Virtual learning demands that students do more with less support. We need to find ways to get back those missing moments that are the key to many students’ success.
Fortunately, there are simple steps teachers can take to set students up for success with virtual learning by trying to recreate those in-person interactions in a remote-learning setting.
- Intentional Invitations for Support
Official office hours are a great opportunity for students to reach out and access support from home. But think about how many students—when given an in-person opportunity to ask questions in class—are too self-conscious to raise their hands. Now consider how intimidating it is to be struggling at home, needing help and having to seek it by signing in to virtual office hours, where many students could be waiting. Especially when students aren’t attending school in person, an opportunity for that one-on-one or small-group support can be essential.
Instead of putting all the responsibility on the student to show up, we teachers can reach out and invite the student to come to office hours this week. This invitation might be a message typed privately to the student during class, sent through the learning management system (LMS), or a personal invitation if the student is actually in school on some days.
During an average day in my classroom, I always asked a million questions of my students. They might include:
- “Did you turn in your math work? That is the third one you are missing.”
- “Where is your first draft from writing, I didn’t see it in your folder?”
- “Whose paper is this? It doesn’t have a name on it.”
Now, imagine students who struggle with organization, are easily distracted, and are trying to participate in class and complete assignments at home. They have lost all those little prompts that helped them keep things together in the past.
Identifying ways to provide students with small reminders and supports in a virtual setting is key. Many teachers open their online classes with the day’s to-do list and reminders. But as students log in, turn cameras on and off, and visually and auditorily try to process everything going on, this may not be enough for those who would have needed an extra reminder even in person.
It’s helpful to think of ways to provide personal reminders to students who need help staying organized. Again, personal emails or messages can help.
In my classroom, we had an organization system for everything. Students could check off steps in an activity as they completed them. They tracked their progress through the writing process on another checklist. I also had some students use a checklist discreetly tucked away in a folder or locker to help them remember what they needed for homework.
What resources are you providing virtually to help students stay organized? Posting clear due dates and organizing assignments in the LMS so students have an easy way to see what is turned in, due soon, or missing is key for students and the parents supporting them. Providing checklists that break down larger assignments can also help you and your students keep track of progress.
Student engagement has always been at the forefront of quality instruction. My motto is, “The person doing the talking is doing the thinking.” When you consider your virtual instruction, who is doing the talking? Virtual learning pushes teachers harder than we have ever been pushed before to find new ways to get students to play an active role in their own learning.

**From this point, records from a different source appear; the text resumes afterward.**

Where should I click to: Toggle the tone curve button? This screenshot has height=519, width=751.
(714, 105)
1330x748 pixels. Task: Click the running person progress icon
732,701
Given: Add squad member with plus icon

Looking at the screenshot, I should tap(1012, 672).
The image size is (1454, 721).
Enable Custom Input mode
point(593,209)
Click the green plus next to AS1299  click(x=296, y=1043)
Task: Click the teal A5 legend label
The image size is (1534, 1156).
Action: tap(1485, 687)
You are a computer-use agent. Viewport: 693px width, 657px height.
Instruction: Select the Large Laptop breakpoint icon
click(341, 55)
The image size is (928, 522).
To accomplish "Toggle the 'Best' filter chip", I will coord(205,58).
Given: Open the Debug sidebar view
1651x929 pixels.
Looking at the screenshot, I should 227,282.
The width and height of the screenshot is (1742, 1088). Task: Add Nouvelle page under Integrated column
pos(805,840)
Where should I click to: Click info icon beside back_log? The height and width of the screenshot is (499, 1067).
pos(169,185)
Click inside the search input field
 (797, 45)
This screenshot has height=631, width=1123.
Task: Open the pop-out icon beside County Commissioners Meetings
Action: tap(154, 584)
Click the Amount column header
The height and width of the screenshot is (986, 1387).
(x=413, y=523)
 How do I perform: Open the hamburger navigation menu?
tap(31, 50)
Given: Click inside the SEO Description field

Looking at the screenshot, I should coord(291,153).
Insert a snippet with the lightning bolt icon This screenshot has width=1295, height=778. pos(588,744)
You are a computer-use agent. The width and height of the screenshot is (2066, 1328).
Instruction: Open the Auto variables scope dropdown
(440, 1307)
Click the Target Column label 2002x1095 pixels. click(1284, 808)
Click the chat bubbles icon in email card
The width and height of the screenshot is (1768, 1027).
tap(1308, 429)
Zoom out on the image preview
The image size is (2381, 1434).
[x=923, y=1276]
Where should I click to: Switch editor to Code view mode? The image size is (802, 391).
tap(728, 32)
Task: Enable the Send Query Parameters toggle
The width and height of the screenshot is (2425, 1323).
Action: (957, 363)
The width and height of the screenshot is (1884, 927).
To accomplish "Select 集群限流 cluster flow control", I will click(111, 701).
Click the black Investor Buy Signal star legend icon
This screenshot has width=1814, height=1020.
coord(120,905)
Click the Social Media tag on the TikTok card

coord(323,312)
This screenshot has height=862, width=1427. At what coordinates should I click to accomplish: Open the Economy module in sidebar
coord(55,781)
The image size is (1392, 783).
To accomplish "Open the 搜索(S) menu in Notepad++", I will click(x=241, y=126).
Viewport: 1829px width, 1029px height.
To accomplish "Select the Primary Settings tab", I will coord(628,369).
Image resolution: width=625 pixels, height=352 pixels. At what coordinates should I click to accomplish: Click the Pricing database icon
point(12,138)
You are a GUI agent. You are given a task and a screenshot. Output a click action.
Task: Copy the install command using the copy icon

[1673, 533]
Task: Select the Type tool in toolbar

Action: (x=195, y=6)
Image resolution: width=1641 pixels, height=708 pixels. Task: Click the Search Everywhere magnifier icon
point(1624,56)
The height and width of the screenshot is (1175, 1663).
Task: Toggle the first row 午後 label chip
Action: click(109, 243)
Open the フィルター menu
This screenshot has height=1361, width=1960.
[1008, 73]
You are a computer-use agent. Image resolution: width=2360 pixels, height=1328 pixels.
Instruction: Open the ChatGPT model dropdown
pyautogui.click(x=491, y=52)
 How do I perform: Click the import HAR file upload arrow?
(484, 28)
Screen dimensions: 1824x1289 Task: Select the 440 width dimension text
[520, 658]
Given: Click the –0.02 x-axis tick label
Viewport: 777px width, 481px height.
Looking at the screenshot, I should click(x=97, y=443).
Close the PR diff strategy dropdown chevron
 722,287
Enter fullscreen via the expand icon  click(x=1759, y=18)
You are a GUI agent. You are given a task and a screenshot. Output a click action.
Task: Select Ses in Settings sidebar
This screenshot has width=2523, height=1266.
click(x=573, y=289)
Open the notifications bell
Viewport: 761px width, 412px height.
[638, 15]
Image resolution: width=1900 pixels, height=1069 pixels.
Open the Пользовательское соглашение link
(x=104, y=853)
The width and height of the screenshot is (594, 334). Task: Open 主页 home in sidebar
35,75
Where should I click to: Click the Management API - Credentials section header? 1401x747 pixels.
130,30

Features like breakout rooms, poll questions, and chat responses are embedded in many online meeting platforms. Helpful digital resources are available such as Nearpod, Jam Boards, Go Formative, or Pear Deck. These help students actively engage with content, and many allow teachers to see and respond to students’ work in real time.
My daughter once told me that she wished what she said in class mattered as much as what she wrote on assignments. This was a pivotal moment for me as a special education teacher. She explained that, with her disability, she takes the response she is thinking of for a question, simplifies it to words that are easy to spell, and then simplifies it further as she writes her response and encounters unanticipated spelling challenges.
Now, picture your students going through this process as you ask them to do all their work online. There is much less time to hear a student explain their thinking live, so much more is riding on the written assignments they turn in. How are you finding the balance in allowing your students multiple modalities to show you what they know?
The upside to virtual learning is that there actually are many ways for students to demonstrate what they know. They can use the cameras that allow them to join virtual class meetings to also create videos and recordings as they explain their thinking about a math problem or read a passage and summarize it. Speech-to-text apps provide an alternative to typing for students who are not proficient typists or communicate better verbally. Given enough wait time, students can even use speech-to-text to craft a response to a question in class, and then cut and paste it into a class meeting chat if needed.
Teachers Are Heroes
These are trying times to be a teacher. We are being asked to teach the content while managing virtual meetings, converting activities for digital learning, uploading assignments to online platforms, connecting with students, and doing all the paperwork that has always made teaching a challenge.
These are the big parts of teaching, but the little things teachers do everyday are the glue that keeps everything else together. Try not to let the little things fall through the cracks; they can make or break this year for many of our students.